Work instructions:
Reproduce the items word for word, from the very beginning through the line containing "tap(694, 103)", including that line. Omit the pictures.

(begin)

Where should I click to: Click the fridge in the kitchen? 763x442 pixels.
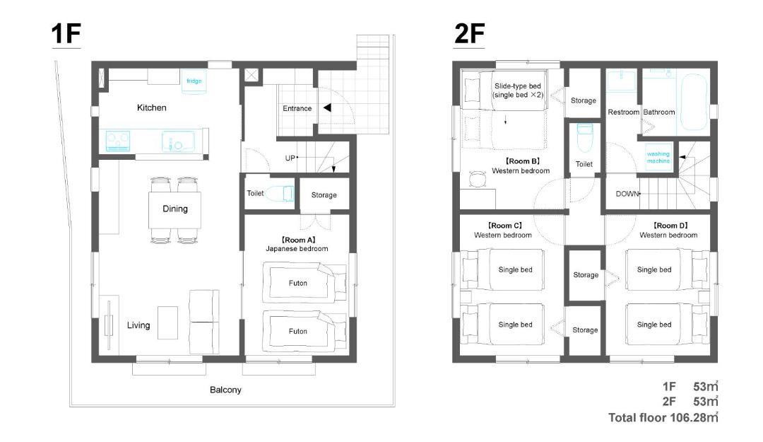tap(194, 81)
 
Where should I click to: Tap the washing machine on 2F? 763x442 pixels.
tap(658, 157)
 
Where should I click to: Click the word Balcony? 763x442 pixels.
tap(225, 390)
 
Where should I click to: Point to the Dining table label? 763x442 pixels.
tap(175, 209)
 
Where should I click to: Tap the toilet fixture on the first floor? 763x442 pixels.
tap(280, 194)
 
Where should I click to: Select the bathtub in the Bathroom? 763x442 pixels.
tap(694, 103)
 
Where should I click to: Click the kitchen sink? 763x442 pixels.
tap(177, 142)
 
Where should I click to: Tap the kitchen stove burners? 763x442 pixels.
tap(118, 141)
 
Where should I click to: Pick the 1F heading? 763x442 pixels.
tap(66, 34)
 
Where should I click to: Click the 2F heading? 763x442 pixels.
tap(469, 34)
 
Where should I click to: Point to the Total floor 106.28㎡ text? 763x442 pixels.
tap(663, 418)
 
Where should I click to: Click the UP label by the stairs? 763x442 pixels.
tap(290, 158)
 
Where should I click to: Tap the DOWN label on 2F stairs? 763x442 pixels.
tap(627, 194)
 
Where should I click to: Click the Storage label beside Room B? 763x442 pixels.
tap(584, 100)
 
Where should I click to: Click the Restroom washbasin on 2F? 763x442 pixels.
tap(622, 81)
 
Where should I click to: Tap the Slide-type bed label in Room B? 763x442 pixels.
tap(518, 90)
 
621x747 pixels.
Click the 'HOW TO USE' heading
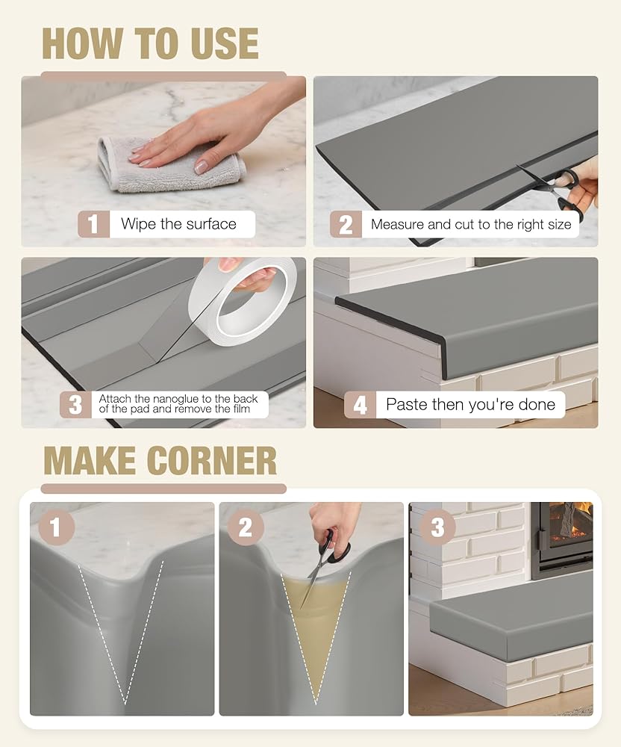[x=150, y=43]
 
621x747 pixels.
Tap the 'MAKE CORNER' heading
[x=160, y=461]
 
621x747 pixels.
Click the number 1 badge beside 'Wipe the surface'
[x=93, y=224]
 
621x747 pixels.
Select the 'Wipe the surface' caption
[x=178, y=224]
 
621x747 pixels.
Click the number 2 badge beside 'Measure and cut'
[x=346, y=224]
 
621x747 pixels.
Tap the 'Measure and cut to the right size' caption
[x=471, y=224]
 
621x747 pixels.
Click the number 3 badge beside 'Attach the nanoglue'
[x=75, y=405]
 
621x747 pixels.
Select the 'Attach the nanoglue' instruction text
[x=178, y=403]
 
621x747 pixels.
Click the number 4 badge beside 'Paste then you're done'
[x=360, y=405]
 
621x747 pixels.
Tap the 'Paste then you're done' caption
[x=471, y=404]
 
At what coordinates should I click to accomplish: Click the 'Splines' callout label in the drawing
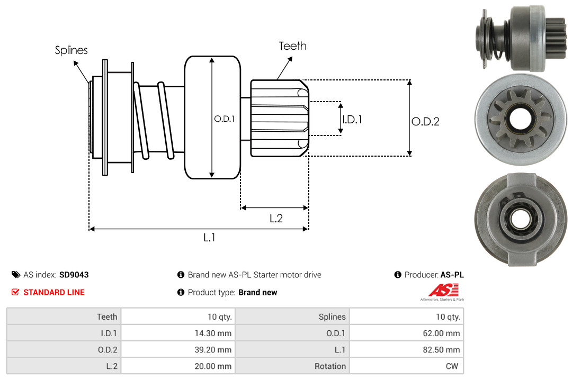[x=72, y=50]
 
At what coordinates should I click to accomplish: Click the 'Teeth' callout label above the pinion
[x=292, y=46]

(end)

Written solution:
Where should I click to: Click the fridge in the kitchen? 763x442 pixels.
tap(194, 81)
 
Where should I click to: Tap the washing machine on 2F? 763x442 pixels.
tap(658, 157)
 
Where should I click to: Click the word Balcony? 763x442 pixels.
tap(225, 390)
 
Where should I click to: Point to the Dining table label? 763x442 pixels.
tap(175, 209)
 
Where should I click to: Tap the toilet fixture on the first floor? 763x442 pixels.
tap(280, 194)
 
Where should I click to: Select the bathtub in the Bathroom? 763x442 pixels.
tap(694, 103)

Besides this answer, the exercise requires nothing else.